Additionally, the majority of young mothers surveyed said it was important for more jobs to be advertised with flexible hours (83 per cent) or part-time hours (81 per cent), so they could balance work with family commitments. 26 per cent, however, said they had had requests for flexible working related to their pregnancy or child turned down.
Despite the impact having children has had on their ability to find or retain jobs, young mums reported that motherhood had equipped them with skills that are valuable to employers. 60 per cent said their time management skills had improved since becoming a mother and 54 per cent had gained better communication skills. Budgeting skills, people skills and motivation to work also improved substantially.

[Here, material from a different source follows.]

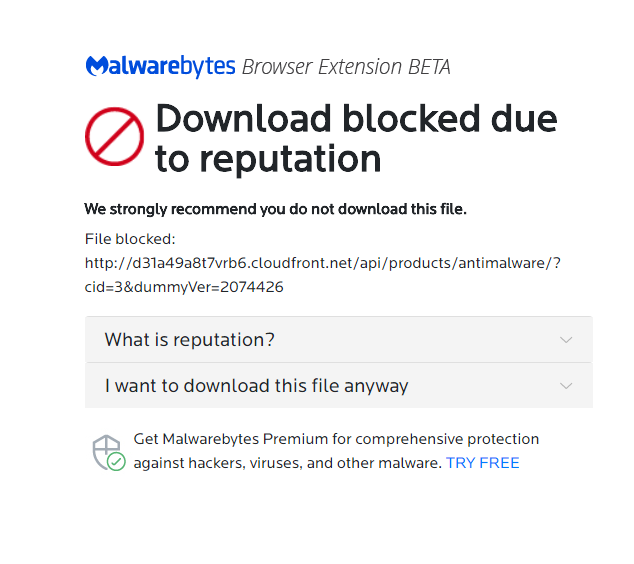Click the 'Browser Extension BETA' title text
Image resolution: width=634 pixels, height=564 pixels.
346,67
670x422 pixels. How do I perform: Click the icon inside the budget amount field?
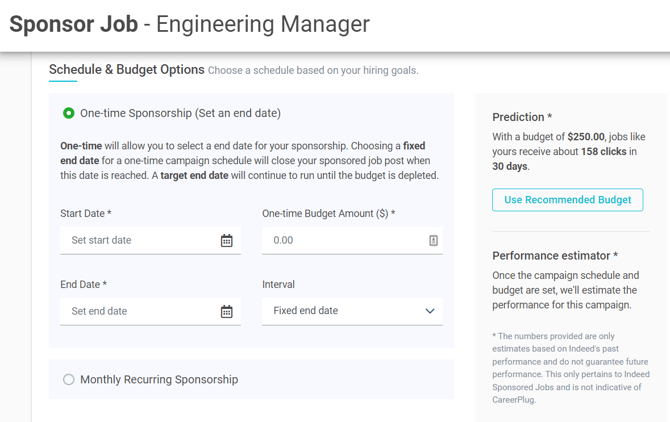tap(433, 241)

Sophie Kathir said of her experience of trying to find work: “As a young mother, I never thought looking for work would be so hard. In my first interview after university I said that one of my achievements was studying while caring for a baby. As soon as I mentioned my child, the atmosphere changed. After a few brisk questions, it was over. I knew I wasn’t going to get the job even before I receive the call the next day. The interviewer said I was the perfect candidate but I had “too much baggage” to undertake such a demanding job. I knew exactly what they meant by “baggage”. It took me nine months to get my first proper job and I didn’t mentioned my kids in any other interviews. It made me feel guilty to have to hide such a beautiful thing but I needed to get a job.”
Young Women’s Trust chief executive Dr Carole Easton OBE said: “The level of discrimination that Young Women’s Trust has uncovered against young mothers who are in work or looking for jobs is shocking.
“It is in everyone’s interest to help young mothers who want to work. As our findings show, young mothers have a huge amount to contribute to their workplaces and many want to be financially independent and support their families. Tackling discrimination would benefit mums, businesses and the economy as a whole.
“Employers should value young mothers’ contributions to their workplaces and do more to accommodate them, including by offering more flexible and part-time working opportunities.